__Provided records__:

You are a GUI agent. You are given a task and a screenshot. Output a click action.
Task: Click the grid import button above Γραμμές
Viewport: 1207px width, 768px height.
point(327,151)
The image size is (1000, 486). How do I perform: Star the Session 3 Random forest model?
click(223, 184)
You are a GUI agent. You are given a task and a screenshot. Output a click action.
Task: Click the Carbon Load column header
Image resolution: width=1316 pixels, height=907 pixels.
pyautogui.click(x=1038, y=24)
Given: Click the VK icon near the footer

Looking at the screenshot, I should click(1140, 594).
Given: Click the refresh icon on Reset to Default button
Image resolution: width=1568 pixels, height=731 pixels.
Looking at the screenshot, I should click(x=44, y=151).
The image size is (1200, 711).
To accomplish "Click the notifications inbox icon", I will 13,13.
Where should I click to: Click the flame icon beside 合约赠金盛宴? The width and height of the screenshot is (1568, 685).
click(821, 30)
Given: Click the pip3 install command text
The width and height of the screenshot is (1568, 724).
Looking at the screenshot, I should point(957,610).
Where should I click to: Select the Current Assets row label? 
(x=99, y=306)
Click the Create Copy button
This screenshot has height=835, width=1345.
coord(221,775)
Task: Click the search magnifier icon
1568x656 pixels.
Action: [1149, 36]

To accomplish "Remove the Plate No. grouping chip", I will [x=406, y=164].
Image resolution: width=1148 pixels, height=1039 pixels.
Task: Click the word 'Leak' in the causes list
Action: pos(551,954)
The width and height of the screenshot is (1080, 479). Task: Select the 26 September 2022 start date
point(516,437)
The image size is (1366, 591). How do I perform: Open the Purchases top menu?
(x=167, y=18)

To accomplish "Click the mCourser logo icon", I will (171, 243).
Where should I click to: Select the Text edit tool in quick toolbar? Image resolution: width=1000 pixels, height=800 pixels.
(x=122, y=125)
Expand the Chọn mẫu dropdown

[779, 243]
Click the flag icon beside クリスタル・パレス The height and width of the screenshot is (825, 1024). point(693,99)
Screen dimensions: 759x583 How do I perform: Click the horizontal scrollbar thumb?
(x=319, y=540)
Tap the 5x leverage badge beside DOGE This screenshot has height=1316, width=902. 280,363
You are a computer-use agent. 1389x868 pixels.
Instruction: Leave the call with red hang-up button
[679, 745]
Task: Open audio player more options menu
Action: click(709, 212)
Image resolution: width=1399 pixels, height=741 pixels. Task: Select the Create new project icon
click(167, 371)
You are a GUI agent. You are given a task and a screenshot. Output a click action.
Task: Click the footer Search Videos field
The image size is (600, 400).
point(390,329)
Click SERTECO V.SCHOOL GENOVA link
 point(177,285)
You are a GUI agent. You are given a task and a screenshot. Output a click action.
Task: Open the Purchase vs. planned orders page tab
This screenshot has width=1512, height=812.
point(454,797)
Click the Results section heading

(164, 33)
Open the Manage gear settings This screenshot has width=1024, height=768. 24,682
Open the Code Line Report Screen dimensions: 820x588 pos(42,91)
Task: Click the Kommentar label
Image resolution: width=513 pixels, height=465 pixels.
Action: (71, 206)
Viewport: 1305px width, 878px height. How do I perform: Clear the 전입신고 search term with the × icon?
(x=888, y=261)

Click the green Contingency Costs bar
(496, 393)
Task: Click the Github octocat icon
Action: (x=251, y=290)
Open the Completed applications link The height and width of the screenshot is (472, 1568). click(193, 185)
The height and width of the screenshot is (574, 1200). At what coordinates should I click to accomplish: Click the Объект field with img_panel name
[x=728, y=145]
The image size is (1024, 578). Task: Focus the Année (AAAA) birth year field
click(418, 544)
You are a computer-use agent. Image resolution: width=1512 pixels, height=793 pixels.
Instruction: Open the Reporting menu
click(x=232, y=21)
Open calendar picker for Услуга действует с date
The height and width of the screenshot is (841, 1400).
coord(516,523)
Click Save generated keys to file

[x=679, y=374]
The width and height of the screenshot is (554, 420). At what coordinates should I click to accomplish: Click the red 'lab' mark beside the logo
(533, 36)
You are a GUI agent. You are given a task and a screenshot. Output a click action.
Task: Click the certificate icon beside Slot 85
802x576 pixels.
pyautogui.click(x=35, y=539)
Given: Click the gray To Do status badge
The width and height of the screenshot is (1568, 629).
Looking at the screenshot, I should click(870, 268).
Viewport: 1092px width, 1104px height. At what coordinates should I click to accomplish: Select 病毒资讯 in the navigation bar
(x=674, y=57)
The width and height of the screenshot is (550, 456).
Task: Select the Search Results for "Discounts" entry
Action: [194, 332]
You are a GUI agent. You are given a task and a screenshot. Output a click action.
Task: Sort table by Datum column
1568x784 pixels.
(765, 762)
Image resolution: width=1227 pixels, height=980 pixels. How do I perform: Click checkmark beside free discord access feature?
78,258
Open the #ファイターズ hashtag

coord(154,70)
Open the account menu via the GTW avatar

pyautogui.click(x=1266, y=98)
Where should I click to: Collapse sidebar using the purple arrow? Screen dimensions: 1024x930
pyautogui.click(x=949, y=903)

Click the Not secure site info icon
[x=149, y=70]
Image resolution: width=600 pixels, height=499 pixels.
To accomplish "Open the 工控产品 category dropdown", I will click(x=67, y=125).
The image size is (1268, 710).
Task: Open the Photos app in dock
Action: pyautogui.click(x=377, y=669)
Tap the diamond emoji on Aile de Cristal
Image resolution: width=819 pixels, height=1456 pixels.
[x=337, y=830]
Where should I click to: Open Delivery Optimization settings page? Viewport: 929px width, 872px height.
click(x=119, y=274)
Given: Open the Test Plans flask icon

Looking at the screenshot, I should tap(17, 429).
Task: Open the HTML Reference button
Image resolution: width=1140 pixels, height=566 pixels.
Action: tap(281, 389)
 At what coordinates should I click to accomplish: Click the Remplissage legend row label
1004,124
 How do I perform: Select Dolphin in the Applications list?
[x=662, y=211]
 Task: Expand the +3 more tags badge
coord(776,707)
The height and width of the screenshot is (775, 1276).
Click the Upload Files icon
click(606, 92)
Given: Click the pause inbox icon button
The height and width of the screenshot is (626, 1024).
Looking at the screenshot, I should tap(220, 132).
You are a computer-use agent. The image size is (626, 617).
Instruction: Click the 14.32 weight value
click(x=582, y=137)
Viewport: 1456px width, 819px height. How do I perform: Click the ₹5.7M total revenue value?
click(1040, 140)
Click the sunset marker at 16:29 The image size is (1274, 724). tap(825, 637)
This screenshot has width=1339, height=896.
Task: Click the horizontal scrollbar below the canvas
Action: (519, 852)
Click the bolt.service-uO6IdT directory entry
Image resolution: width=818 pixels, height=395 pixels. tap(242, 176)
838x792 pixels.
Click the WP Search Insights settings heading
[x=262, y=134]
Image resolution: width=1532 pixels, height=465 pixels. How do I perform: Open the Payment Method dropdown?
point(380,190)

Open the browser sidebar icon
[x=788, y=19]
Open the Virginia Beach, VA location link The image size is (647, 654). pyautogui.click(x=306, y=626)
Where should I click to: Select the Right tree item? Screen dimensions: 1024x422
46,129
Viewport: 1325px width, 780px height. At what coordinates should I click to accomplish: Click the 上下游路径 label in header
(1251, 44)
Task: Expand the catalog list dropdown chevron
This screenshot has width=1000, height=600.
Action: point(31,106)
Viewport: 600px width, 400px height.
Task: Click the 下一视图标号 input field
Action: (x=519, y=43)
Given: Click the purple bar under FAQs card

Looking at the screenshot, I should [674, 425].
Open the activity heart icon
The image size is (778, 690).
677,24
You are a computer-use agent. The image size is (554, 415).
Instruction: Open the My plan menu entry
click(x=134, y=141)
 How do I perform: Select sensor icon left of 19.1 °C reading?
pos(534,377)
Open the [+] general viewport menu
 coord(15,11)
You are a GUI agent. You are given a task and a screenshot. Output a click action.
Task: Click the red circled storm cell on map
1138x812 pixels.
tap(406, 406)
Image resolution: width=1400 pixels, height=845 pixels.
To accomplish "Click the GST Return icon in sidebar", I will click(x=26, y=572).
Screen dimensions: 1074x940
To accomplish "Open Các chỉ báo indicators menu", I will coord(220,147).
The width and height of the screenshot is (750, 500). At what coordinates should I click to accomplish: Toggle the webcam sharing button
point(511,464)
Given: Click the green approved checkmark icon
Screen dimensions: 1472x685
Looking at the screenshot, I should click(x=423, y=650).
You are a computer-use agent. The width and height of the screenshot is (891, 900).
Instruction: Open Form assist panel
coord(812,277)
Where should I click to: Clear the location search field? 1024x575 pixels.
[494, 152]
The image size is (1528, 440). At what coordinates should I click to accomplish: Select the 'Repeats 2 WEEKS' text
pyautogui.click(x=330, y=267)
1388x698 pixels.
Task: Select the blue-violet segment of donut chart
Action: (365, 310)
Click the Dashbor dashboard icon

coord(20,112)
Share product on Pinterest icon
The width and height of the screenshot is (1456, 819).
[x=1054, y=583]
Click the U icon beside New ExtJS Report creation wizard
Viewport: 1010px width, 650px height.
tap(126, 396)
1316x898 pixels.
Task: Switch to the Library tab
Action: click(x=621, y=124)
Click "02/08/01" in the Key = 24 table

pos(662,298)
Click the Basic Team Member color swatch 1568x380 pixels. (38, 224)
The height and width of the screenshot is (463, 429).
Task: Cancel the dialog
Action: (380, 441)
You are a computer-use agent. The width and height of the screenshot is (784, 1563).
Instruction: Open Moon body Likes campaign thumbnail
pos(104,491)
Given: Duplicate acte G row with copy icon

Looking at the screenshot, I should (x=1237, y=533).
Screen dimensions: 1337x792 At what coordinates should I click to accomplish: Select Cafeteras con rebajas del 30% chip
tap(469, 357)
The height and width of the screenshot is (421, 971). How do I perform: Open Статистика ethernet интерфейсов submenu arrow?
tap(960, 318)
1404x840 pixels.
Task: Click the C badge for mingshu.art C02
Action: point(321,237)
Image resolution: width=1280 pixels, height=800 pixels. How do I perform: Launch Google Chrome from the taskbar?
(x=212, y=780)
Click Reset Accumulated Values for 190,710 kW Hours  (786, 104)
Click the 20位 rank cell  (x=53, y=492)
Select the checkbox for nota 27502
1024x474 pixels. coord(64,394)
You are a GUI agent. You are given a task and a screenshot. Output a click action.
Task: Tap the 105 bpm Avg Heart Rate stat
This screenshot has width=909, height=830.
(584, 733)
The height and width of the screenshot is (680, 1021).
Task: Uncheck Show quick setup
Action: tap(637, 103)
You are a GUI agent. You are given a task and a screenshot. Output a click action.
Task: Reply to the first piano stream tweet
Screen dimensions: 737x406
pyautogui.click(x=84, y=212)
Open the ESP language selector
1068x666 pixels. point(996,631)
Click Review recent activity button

__The task__: All lines that contain the word "activity" must be copied from the records above.

__The completed task__:
Open the activity heart icon
Click Review recent activity button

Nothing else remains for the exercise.